I don't know about unsustainable (you probably are right, but I'm not 100% sure), but there's definitely something bad going on in this regard in the developed world. What exactly is the cause and how exactly to stop it, I'm not totally sure, because I'm torn on a lot of issues myself.

Let me clarify my thoughts on Goldman in this specific case, though. The reason of which I am aware (there could be others) why Goldman and other investment banks store a lot of commodities is for forward contracts, a type of derivative. Forward contracts are used to hedge against resource prices rising. For instance, Coca-Cola is heavily dependent on aluminum. If the price of aluminum today is something that they can make good profits at while charging prices that don't cause consumers to abandon them, they can sign a contract with Goldman Sachs (or Morgan Stanley or JP Morgan or Deutsche Bank or Citigroup or whatever) to lock in buying aluminum for some fixed period of time at today's prices.
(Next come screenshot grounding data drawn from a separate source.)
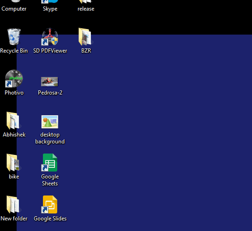252x231 pixels.
Task: Click the New folder icon
Action: pyautogui.click(x=13, y=205)
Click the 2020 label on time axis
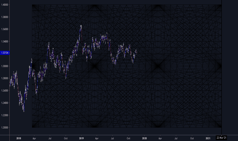Viewport: 238px width, 141px height. point(144,138)
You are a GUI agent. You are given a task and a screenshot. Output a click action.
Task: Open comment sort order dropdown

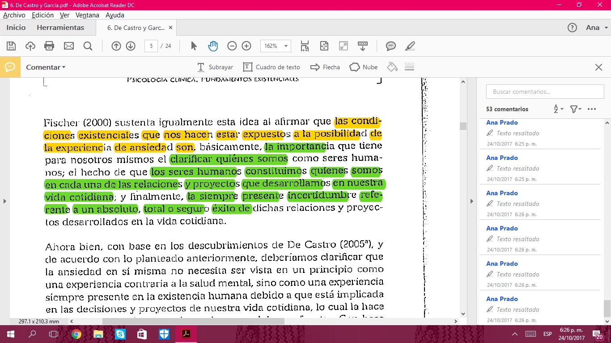[x=559, y=109]
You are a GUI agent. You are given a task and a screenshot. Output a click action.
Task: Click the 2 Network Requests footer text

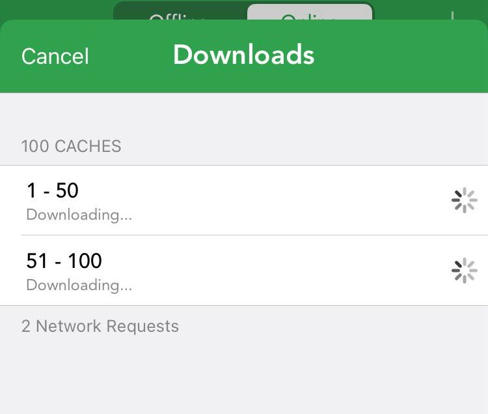tap(100, 326)
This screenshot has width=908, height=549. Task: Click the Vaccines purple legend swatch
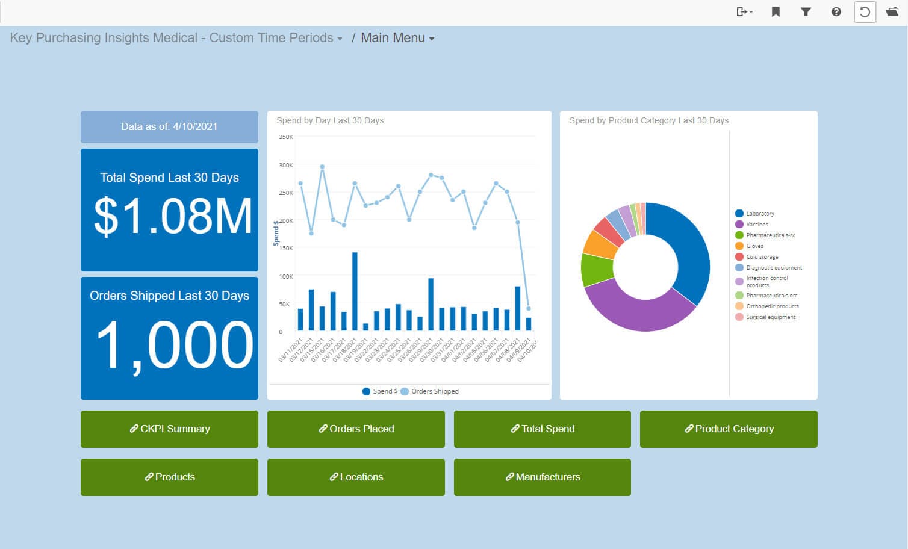(x=739, y=225)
Under such a contract, Coca-Cola will not be exposed to price increases, but will not receive the benefits of price drops. This creates stability for both Coca-Cola and their customers, and customers of competitors, because they are most likely using these contracts as well.

The reason why Coca-Cola does this instead of just buying and storing a ton of aluminum themselves now is because Goldman has the benefit of scale, and can do this for less than Coca-Cola. Goldman does this for a bunch of other clients, and has significant infrastructure that allows them to store aluminum cheaply. There is a spread between what it costs them and what they charge, but, if it gets to the point where Coca-Cola can store aluminum more cheaply than they can get a foeward contracts, then it's irrational for Coca-Cola to used a forward contract. If Coca-Cola does so in spite of it being more expensive, then that's there own idiocy and I have no sympathy.
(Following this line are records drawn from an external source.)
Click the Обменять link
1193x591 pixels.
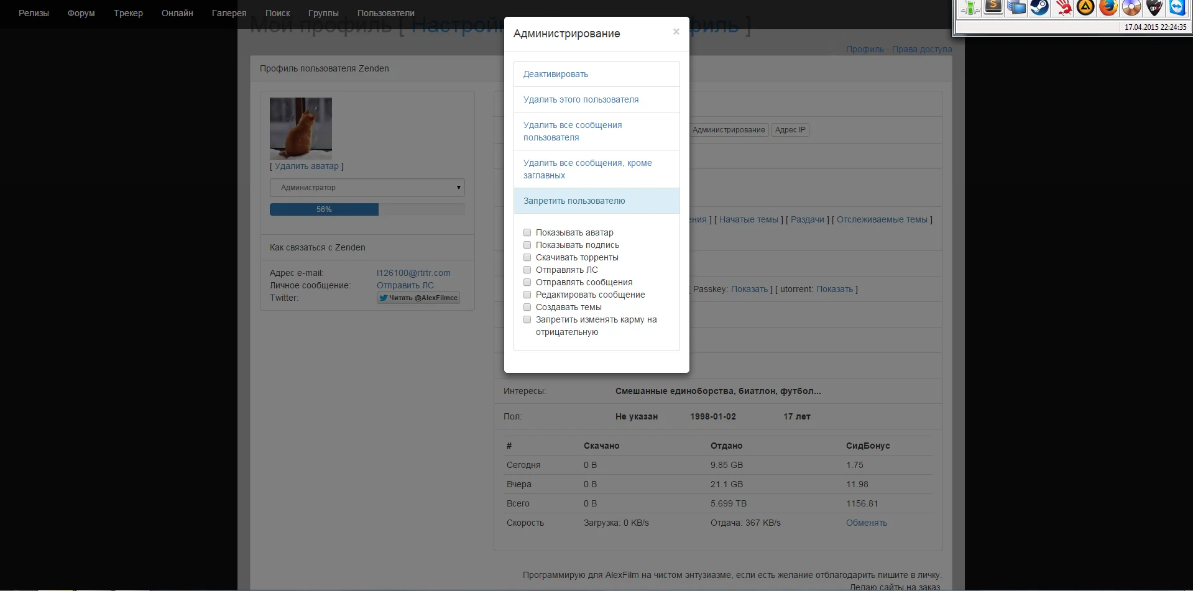867,523
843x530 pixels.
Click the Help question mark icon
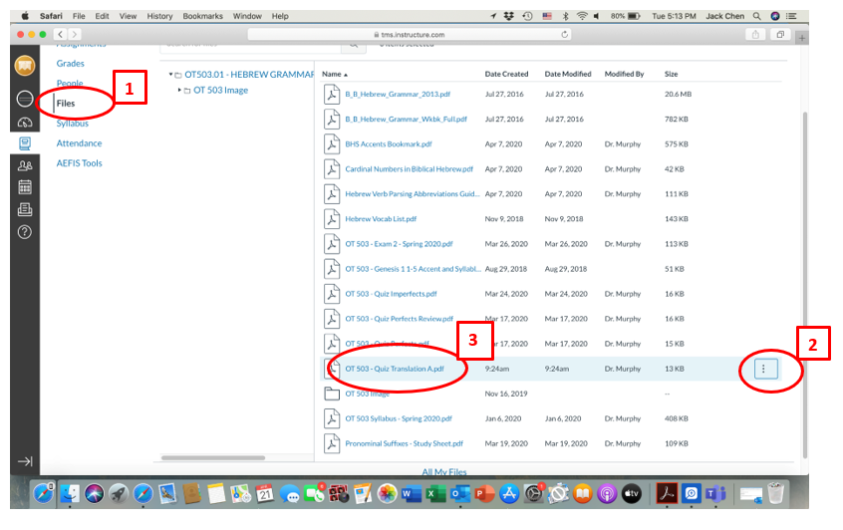point(25,231)
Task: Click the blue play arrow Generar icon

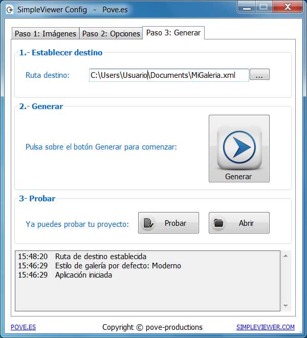Action: (x=239, y=147)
Even if Goldman is increasing prices with creative accounting measures, as long as they are selling forwards more cheaply than the Coca-Cola could store aluminum, then they are still providing benefit for both them and the Coca-Colas of the world. So, is what they're doing wrong and anti-competitive? Absolutely. But I don't think that the practice of selling forward contracts is bad. They provide stability at a price lower than hoarding aluminum could generate.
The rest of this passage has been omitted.